LS: Es gab ein paar Drehtage, die so finster waren, dass mich anschließend bis zu drei Tagen ein komisches Gefühl begleitet hat. So ein Filmset, auch wenn viele Leute anwesend sind, ist fern vom Alltag und von der Realität. In dem Moment, in dem die Kamera angeht, entsteht ein intimer Raum, wo man Gefühle auslebt, denen man im realen Leben vielleicht gar keinen Raum geben kann. Deswegen fühlt man in so einem Moment immer ganz anders. Für mich hat Filmen auch etwas mit halluzinieren zu tun. Manchmal ist es sogar wie ein nicht enden wollender Prozess von Tagträumen. Wenn man sich – wie in diesem Fall – über einen langen Zeitraum mit so düsteren Momenten befasst, lässt einen das nicht ungestraft entkommen.

Wann fanden die Dreharbeiten statt?

LS: Ende September letzten Jahres bis Januar dieses Jahres, wobei ist selbst von Oktober bis Dezember gedreht habe.

Kannst Du jetzt bereits etwas über Deine kommenden Film „Die schwarze Spinne“ und „Blutsauger“ verraten?

LS: „Die schwarze Spinne“ habe ich letzte Woche (Anmerkung der Redaktion: Anfang Oktober) in Budapest abgedreht. Das Stück wurde um 1900 geschrieben, ist aber eine mittelalterliche Novelle, die in der Schweiz so bekannt ist wie „Wilhelm Tell“. Es ist eine der ersten Fantasiegeschichte. Die Themen sind nicht so weit entfernt von dem, worum es in „Hausen“ geht. Die Disposition zum Bösen und zu der Dunkelheit ist in jedem Menschen verankert. Was die Gesellschaft mit einem macht, ist wichtig. Es gibt immer die persönliche Schuld, aber auch die kollektive. Diese Strukturen sind zeitlos. „Blutsauger“ ist hingegen etwas ganz anderes, eher eine Gesellschaftskritik, Vampirismus im Kaptalismus. Ich spiele dort eine blutsaugende Fabrikantentochter.

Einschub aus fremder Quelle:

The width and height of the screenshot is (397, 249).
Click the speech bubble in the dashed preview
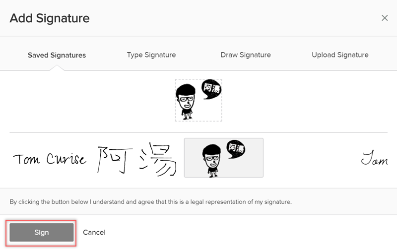tap(211, 90)
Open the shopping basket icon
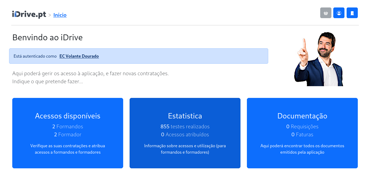This screenshot has width=369, height=187. coord(326,13)
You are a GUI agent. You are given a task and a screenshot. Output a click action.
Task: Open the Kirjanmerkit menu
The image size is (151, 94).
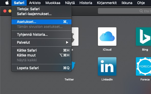click(107, 3)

Es wird aber nicht wirklich Blut gesaugt, dies ist mehr metaphorisch zu verstehen.

Nach welchen Kriterien wählst Du deine Projekte aus?

LS: Ich definiere mich sehr über das, was ich mache. Ich habe konstant das Gefühl, etwas produzieren zu müssen. Bisher habe ich meine Projekte immer intuitiv ausgewählt. Ich hatte immer stets das Gefühl, dass ich zu der jeweiligen Rolle etwas zu sagen hatte. Also meistens waren es leidenschaftliche Entscheidungen.

Wie erlebst Du die Zeit der Corona-Pandemie, wo das Produzieren für Dich nur eingeschränkt möglich ist?

LS: Schwierig. (lacht). Wenn ich von einem Dreh zurückkomme, muss ich eh meistens sehr kämpfen, damit ich nicht in ein schwarzes Loch falle. Nach dem Drehende von „Hausen“ habe ich mich entschieden, mich fallenzulassen. Ich fühle mich am aller wohlsten und bin am glücklichsten, wenn ich etwas kreieren kann. Zu Hause zu sitzen und in meiner Freiheit eingeschränkt zu sein, ist für mich eher schwierig. Aber ich habe die Zeit genutzt, um viele Filme zu sehen, zu studieren und französisch und das Gitarre spielen geübt.

Vielen Dank für Deine Zeit und Deine ehrlichen Antworten.